Это было еще при жизни Андриевского, и Баев тогда каждую ночь просыпался в холодном поту: вдруг она все выложит отцу? Стал позорно избегать Андриевского, как будто это что-то могло изменить, а на звонки секретарша заученно отвечала:
— Анатолий Петрович только что вышел, когда будет, не сказал…
Или:
— Анатолий Петрович на обходе, перезвоните попозже…
Иногда, впрочем, он выходил-таки из подполья, понимая, что подобная хроническая занятость кого угодно заставит задуматься, и, превозмогая страх, звонил сам. Спрашивал, как дела, как самочувствие. Андриевский отвечал, что все нормально, конкретных жалоб у него не было. Тогда Баев дежурно напоминал ему, мол, хорошо бы сделать кардиограмму и вообще мало-мальски обследоваться.
— Выберусь как-нибудь, — обещал Андриевский и переключался на работу. Рассказывал, что на носу выставка, что дел невпроворот, а Баев интересовался житьем-бытьем Юлии, а заодно и Вики, о которой он знал много больше, чем Андриевский, хотя предпочел бы не знать ничего. Потом они обменивались взаимными пожеланиями о скорейшей встрече и прощались. Баев клал трубку с тяжелым вздохом и замирал, уткнувшись лицом в ладони. «Сколько это может продолжаться, — думал он, — и чем кончится?»

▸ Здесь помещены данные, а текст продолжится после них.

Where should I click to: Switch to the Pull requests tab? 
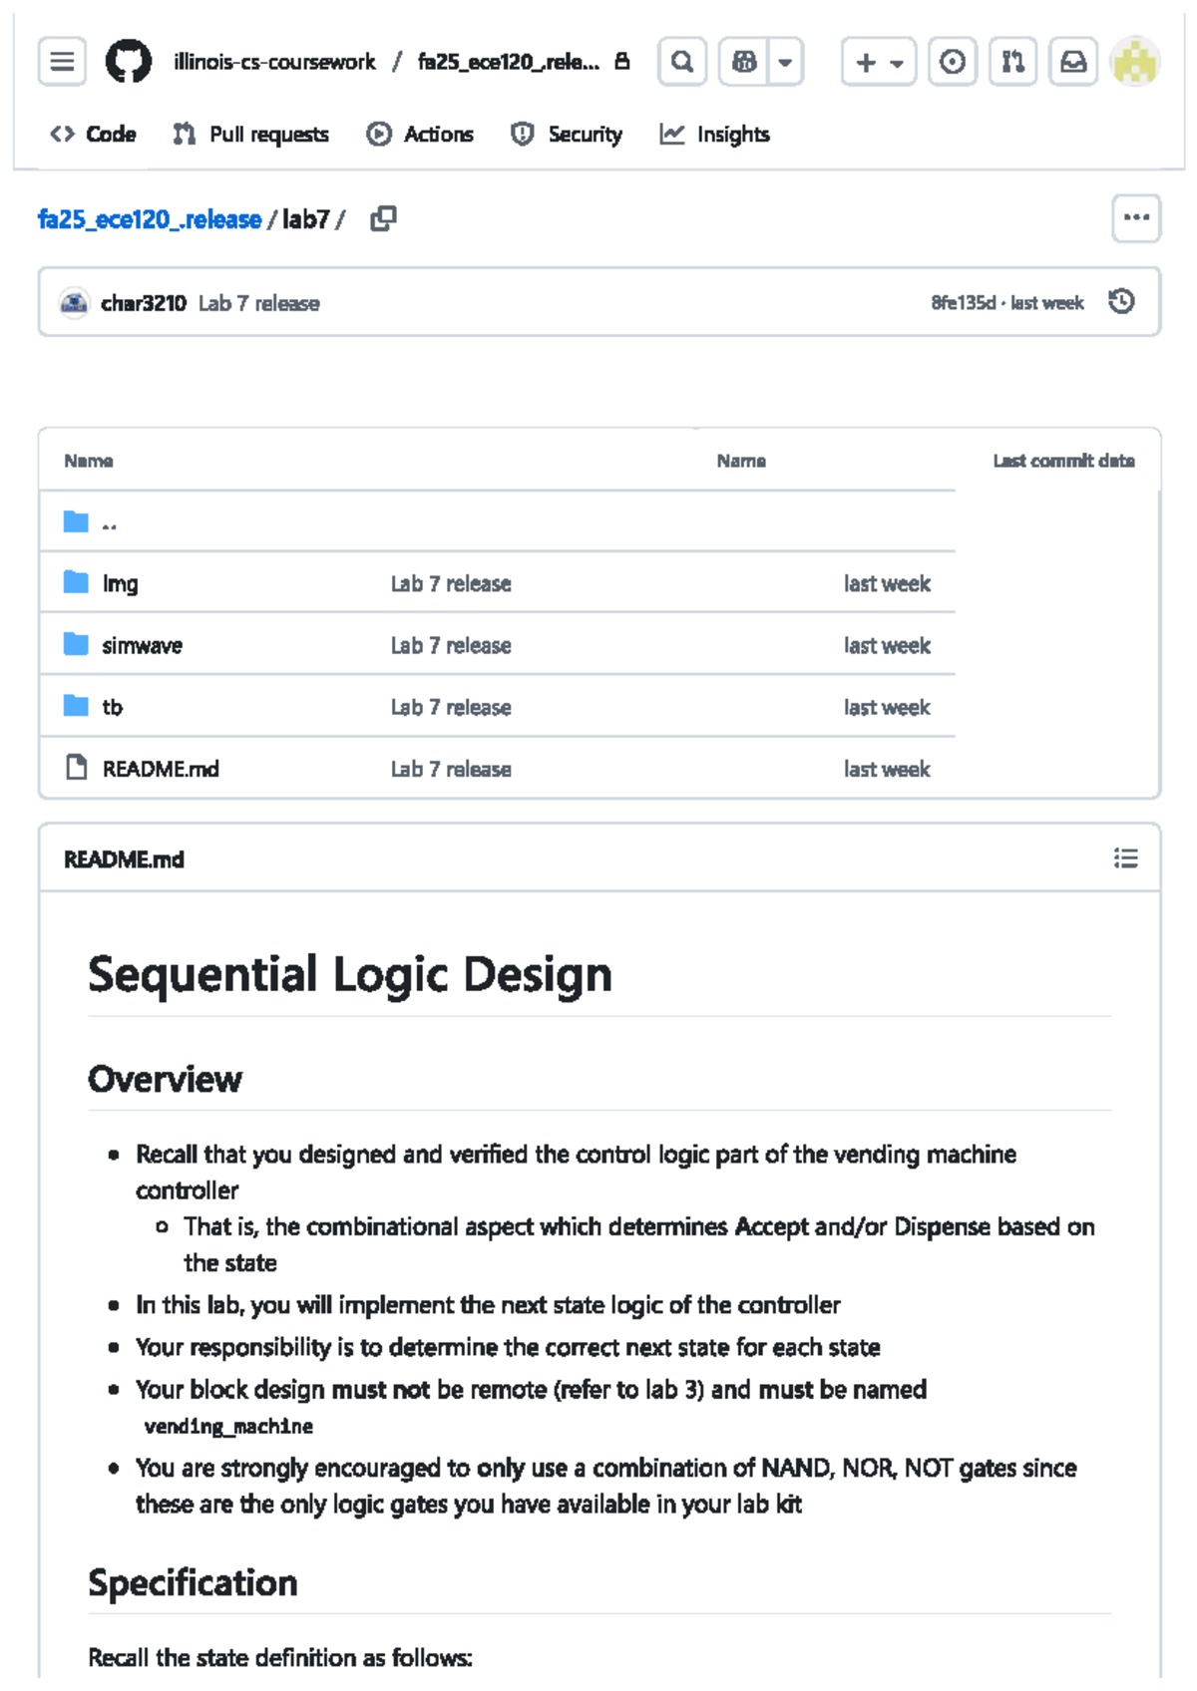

Кончилось тем, что умер Андриевский, от сердечного приступа, прямо за рулем, и его машина, уже неуправляемая, долго катилась по проспекту, преследуемая милицией, пока не уткнулась капотом в мачту освещения. Так что гнева Андриевского Баев мог теперь не опасаться, но сама проблема этим обстоятельством не разрешилась. Вика-то существовала, с ней ничего не случилось, и она по-прежнему являлась к нему когда вздумается. Порочная девчонка, ну что из такой получится? Впрочем, сие не его забота и, кажется, уже ничья. Юлия, добрейшая незлобивая Юлия, еще пыталась привести падчерицу к какому-то знаменателю, но ей и раньше это не удавалось, что уж говорить о нынешних раскладах?
Сегодня у Баева было особенно скверное настроение, потому что до него дошла гнусная сплетня о Юлии. Да, гнусная сплетня, по-другому он и думать не хотел. Не могло с ней такого случиться, просто не могло. Он сразу позвонил к ним на Кутузовский. Трубку взяла эта безобразная гарпия Машка — редкий случай, когда внутреннее содержание полностью соответствует форме, — притворилась, что не узнала его по голосу, а на просьбу позвать к телефону Юлию стала нести какую-то околесицу. С большим трудом он от нее добился, что Юлия заболела и уже два дня как в больнице, а в какой — она не в курсе. Кроме Машки, дома никого не оказалось, если, конечно, она не соврала, что, по мнению Баева, было вполне в ее репертуаре. Тогда он попросил, чтобы кто-нибудь из домашних с ним связался, и оборвал разговор, даже не попрощавшись, а потом с хрустом сломал карандаш, который сжимал в руках, пока выпытывал у Машки, что же случилось.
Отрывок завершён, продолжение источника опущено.